Nabenschaltungen sagt man nach, daß sie einen schlechten Wirkungsgrad hätten, das heißt, ein Teil der Tretleistung vom Getriebe „verschluckt“ wird. Die Speedhub soll es laut Hersteller dank Ölbad und wälzgelagertem Planetengetriebe auf 96 bis 98 Prozent bringen und damit im Bereich einer gut gepflegten Kettenschaltung liegen.

Den Wirkungsgrad konnten wir bei einer Probefahrt im Hochsauerland nicht überprüfen, jedoch die grundsätzliche Bergtauglichkeit. Selbst Steigungen von 23 Prozent haben wir bewältigt.
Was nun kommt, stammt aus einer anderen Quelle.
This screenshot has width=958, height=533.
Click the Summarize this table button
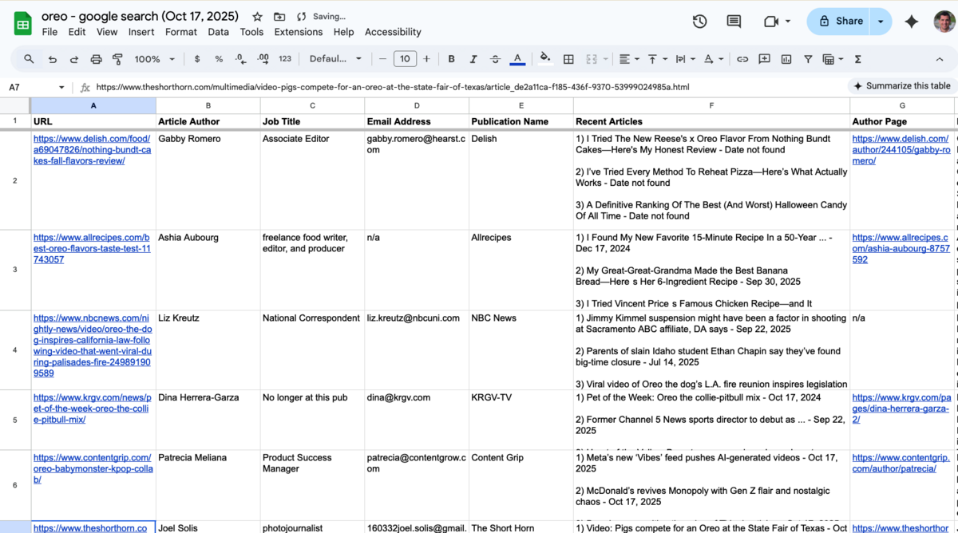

Nur ein gleichmäßiges, manchen Kettenschaltungsliebhaber störendes Surren ist in den Berggängen zu vernehmen. Der Gangwechsel erfolgt in Sekundenbruchteilen. Unter Last muß man dafür allerdings kurzzeitig den Druck vom Pedal nehmen. Ansonsten kann es zu einem deutlichen Knacken kommen. Geschaltet wird mittels eines Drehgriffs und zwei Schaltseilen. Auch während eines Bergaufstiegs ist es für einen Gangwechsel nie zu spät. Bei einer Kettenschaltung muß dies gut vorher überlegt werden. Auch das Schalten im Stand ist möglich. Verbessern wird man noch den Schaltgriff, der aufgrund seiner kurzen Drehfläche nicht besonders gut in der Hand liegt.

Die Nabe wird serienmäßig mit einem 46er Kettenblatt vorne und einem Ritzel mit 16 Zähnen hinten ausgeliefert. Das entspricht bei einer Kettenschaltung einer Kombination von 46 Zähnen (vorne) zu 11 Zähnen (hinten). Der Berggang ist mit einer Kombination aus 24 zu 28 Zähnen vergleichbar.

Die Kombination von Kettenblatt und Ritzel läßt sich erfreulicherweise verändern. Unter 42 Zähne sollte man allerdings nicht gehen. Ansonsten werden die Belastungen für das Getriebe zu stark. Eine Kombination 42/17 entspricht bei einer Kettenschaltung der Übersetzung 22/32.

Die Wartung der Nabe beschränkt sich auf einen Ölwechsel pro Jahr. Laut Rohloff soll dies von jedermann durchführbar sein. Auch der Ausbau des Hinterrades ist schnell möglich. Schnellspanner, Kabelschnellverschlüsse und die Kupplung des Drehmomentschlüssels lassen sich im Nu öffnen.

Die Speedhub gibt es in vier verschiedenen Ausführungen. Entweder als Cross-Country-Version für herkömmliche Felgenbremsen oder als scheibenbrems-kompatibles Modell in silber oder in rot (50 Mark Aufpreis).

Mindestens 1250 Mark muß man für die Hochleistungsgetriebenabe ausgeben. Die Nabe eignet sich sowohl für 26 Zoll als auch 28-Zollräder. Auch vollgefederte Räder („Fullies“) kann man nachrüsten. Nur Fullies mit einem zusätzlichen Gelenk zwischen Ausfallende und Kettenstrebe („Horst-Link“) sind derzeit noch nicht kompatibel.

Zum Verkaufspreis kommt dann noch die Einspeichung hinzu. Die passenden Speichen gibt es derzeit nur bei Rohloff. Ein Drittel der Jahresproduktion, also etwa 7000 Naben sollen in die Erstausstattung wandern. Räder, die mit der Rohloff-Nabe verkauft werden, beispielsweise ein geplantes Reiserad von Utopia, sollen nicht für unter 3000 Mark zu haben sein.